Securing voting rights was always the primary goal of the Civil Rights Movement. Segregation and racial discrimination were demeaning, inconvenient and insulting, but Blacks always understood that power at the polls was the only way to eliminate second-class citizenship.

Blacks went to the polls in the 1964 presidential election and voted against Barry Goldwater, the Republican candidate who opposed the Civil Rights Act. This gave Lyndon Johnson, the Democratic candidate, an overwhelming victory. But Blacks did not stop there. They marched from Selma to Montgomery to advocate for enactment of the 1965 Voting Rights Act.

The vicious attack of peaceful marchers by the police generated adverse international publicity about the nation’s claim to be a truly democratic country. As an early supporter of Black issues, President Johnson understood that his enactment of Black voting rights actually strengthened the power of the Democratic Party.

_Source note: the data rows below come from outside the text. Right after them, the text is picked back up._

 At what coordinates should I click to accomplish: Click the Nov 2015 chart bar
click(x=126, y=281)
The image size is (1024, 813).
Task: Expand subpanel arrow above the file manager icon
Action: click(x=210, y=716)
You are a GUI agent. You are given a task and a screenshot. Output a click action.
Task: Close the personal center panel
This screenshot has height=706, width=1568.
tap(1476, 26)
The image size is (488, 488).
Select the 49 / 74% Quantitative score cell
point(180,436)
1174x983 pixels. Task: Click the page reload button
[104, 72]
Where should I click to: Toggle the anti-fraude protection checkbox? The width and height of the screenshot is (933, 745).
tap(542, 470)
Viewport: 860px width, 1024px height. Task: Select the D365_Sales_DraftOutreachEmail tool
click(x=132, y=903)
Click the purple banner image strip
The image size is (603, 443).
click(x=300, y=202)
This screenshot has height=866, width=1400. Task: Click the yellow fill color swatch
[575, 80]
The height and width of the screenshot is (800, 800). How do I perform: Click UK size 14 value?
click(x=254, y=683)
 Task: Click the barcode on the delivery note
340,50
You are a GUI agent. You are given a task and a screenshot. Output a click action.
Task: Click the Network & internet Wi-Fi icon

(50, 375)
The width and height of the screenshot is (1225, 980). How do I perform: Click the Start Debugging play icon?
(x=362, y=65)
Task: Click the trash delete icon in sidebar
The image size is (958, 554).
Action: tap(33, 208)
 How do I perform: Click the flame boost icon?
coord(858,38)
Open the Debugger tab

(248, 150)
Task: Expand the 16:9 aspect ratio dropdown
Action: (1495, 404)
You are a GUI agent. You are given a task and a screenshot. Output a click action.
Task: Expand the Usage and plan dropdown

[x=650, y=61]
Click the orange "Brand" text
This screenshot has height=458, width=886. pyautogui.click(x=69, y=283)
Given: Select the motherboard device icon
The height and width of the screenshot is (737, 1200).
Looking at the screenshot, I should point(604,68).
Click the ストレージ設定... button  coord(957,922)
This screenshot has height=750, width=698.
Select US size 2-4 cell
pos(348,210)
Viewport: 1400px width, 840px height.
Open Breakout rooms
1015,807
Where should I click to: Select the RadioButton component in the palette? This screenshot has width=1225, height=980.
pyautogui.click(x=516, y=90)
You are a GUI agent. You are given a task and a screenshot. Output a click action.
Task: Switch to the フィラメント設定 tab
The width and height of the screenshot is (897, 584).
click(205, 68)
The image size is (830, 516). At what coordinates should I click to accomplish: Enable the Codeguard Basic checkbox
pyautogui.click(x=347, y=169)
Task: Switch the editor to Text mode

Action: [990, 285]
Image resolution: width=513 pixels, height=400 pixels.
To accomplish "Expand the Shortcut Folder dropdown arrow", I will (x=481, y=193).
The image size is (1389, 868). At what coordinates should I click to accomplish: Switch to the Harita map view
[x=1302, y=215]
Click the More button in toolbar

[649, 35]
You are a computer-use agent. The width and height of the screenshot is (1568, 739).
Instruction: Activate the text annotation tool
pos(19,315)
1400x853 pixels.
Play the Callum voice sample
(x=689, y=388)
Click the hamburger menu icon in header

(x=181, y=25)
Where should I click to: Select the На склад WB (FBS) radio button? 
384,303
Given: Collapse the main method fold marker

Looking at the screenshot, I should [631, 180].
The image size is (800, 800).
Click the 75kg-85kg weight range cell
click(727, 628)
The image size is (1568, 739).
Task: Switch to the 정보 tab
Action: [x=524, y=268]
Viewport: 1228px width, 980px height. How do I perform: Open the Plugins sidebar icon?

There was great exultation among Blacks with the 1965 Voting Rights Act, so soon after the Civil Rights Act of 1964. Now racial discrimination in employment, education and places of public accommodation would be against the law, and Blacks could not be prevented from voting because of race. Now, 57 year later, these social ideals have not been so easily implemented.

There has always been resistance to universal suffrage in the United States. In the beginning, only affluent white men could vote. White landowners with little wealth could vote after 1856. The 14th Amendment to the Constitution gave naturalized citizens, including former slaves, the right to vote in 1868. Women did not get the right to vote until 1920.

With voting rights being the key to political power, one might expect substantial controversy around any changes in the rules. Congress has amended the original act five times. Democrats have tried unsuccessfully to amend the voting law with a provision of the filibuster act that would allow acceptance by majority vote rather than a 60 vote margin. Sen. Kyrsten Sinema (D-Ariz.) voted no, so the effort failed.

The new legislation would have been part of the Freedom to Vote Act and the John R. Lewis Voting Rights Advancement Act. This would expand and protect voter access and protect against unfair redistricting.   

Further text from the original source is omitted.